|Ingredients||Seafood, Vegetables, Fruits|
|Day Part||Dinner, Lunch|
Easy to execute and wildly popular, flatbreads are a smart addition to your shareables menu. This one boasts a spread of Bull's-Eye Original Barbecue Sauce, lending it a sweet, smokey flavor. Beautiful fat shrimp make it a premium presentation.
2 qt. fresh pineapple, peeled, cored and diced
1 qt. red onions, diced
2-2/3 cups fresh cilantro, chopped
3/4 cup fresh jalapeño peppers, seeded, diced
1 cup fresh lime juice
2.5 lb. 8 each prepared pizza dough (5-oz. balls)

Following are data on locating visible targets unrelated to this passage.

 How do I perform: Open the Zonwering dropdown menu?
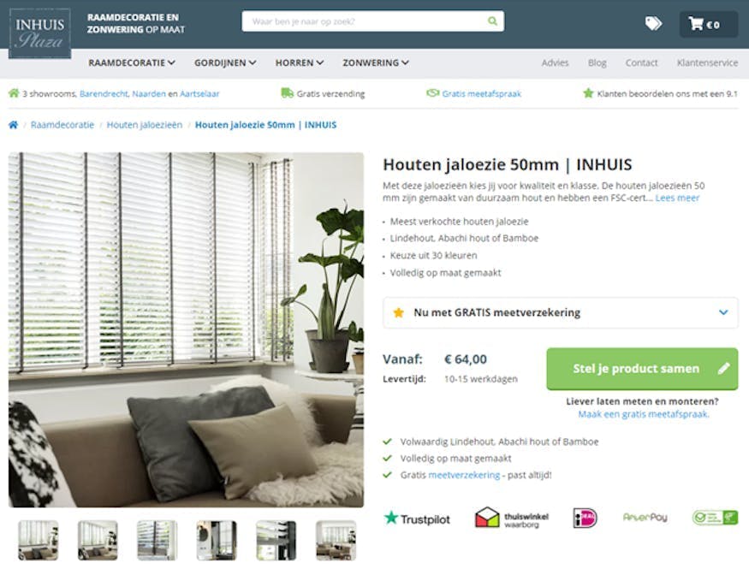click(x=376, y=62)
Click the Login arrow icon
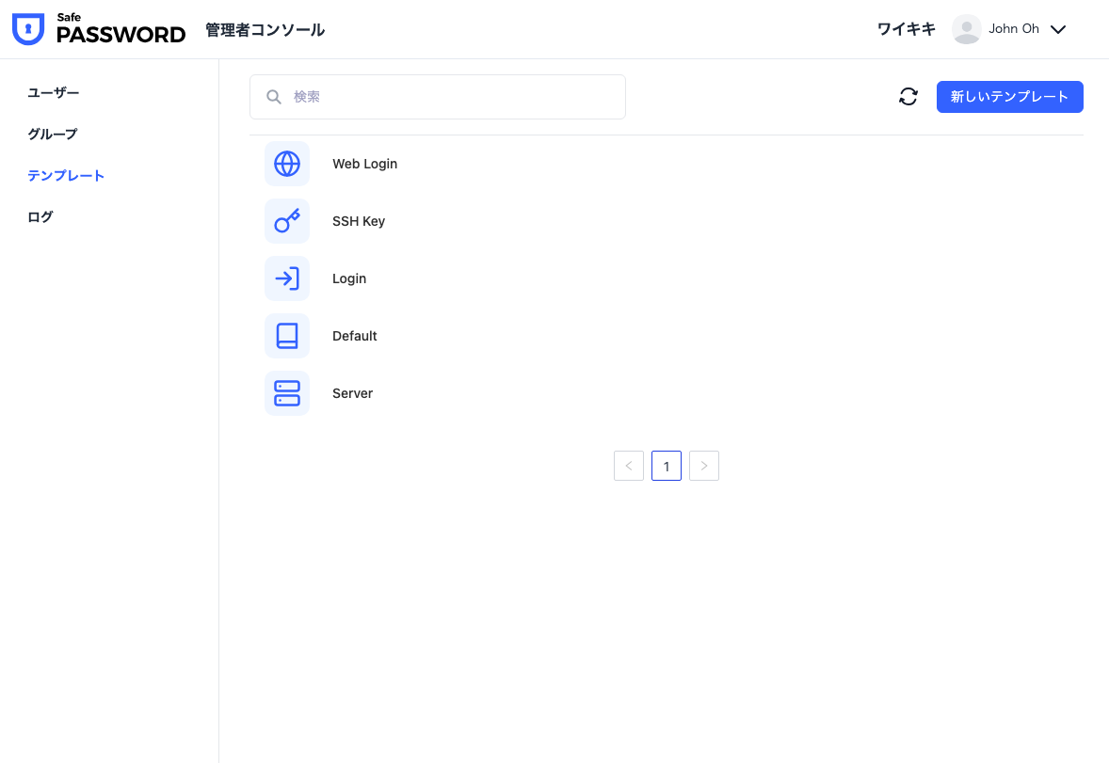The height and width of the screenshot is (763, 1109). pyautogui.click(x=287, y=278)
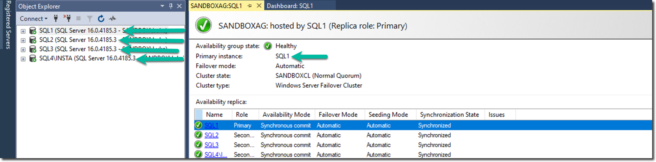Refresh the Object Explorer tree
The image size is (656, 162).
coord(101,18)
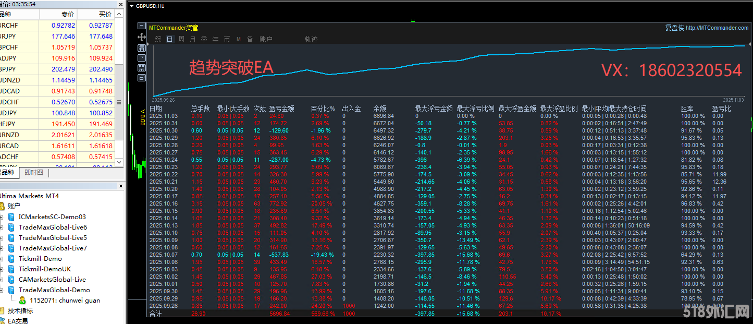Screen dimensions: 753x324
Task: Toggle the M view in MTCommander panel
Action: (x=239, y=39)
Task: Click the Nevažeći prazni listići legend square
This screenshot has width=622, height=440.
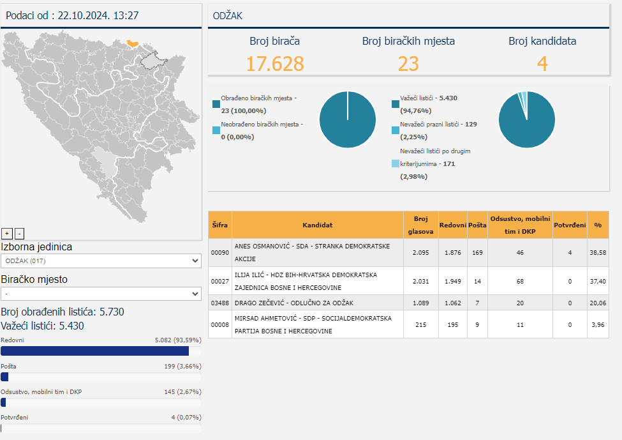Action: pyautogui.click(x=396, y=130)
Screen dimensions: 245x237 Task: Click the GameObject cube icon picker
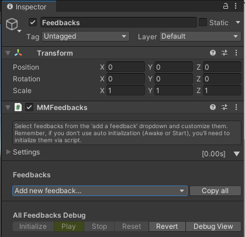click(x=12, y=24)
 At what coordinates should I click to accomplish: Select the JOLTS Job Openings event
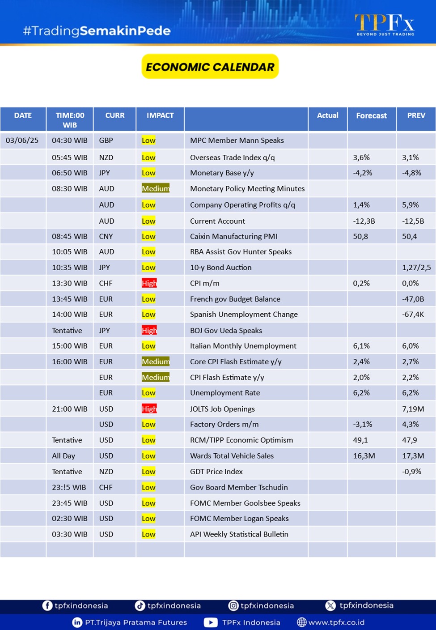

2 lb. PHILADELPHIA Original Cream Cheese
1/2 cup KRAFT Grated Parmesan Cheese
48 cooked cleaned large shrimp
Combine pineapple, onions, cilantro, peppers and lime juice. Refrigerate 20 min.; drain.
For each flatbread (2 servings): Heat pizza stone in 500ºF standard oven. Place 1 ball of pizza dough on lightly floured surface; roll out to 12-inch oval. Dock crust with dough docker or fork. Place on sheet of parchment paper; transfer to hot pizza stone. Bake about 3 min. Transfer flatbread to wire rack to cool.
Microwave 4 oz. cream cheese in microwaveable bowl on HIGH 20 sec.; stir in 1 Tbsp. Parmesan. Spread onto flatbread; top with 6 shrimp, leaving about 2 inches between each. Top with 1-1/2 cups pineapple mixture.
Transfer flatbread to pizza stone. Bake 6 min. or until bread is crisp and golden brown. Cut into 6 slices to serve.
Garnish with additional fresh cilantro just before serving.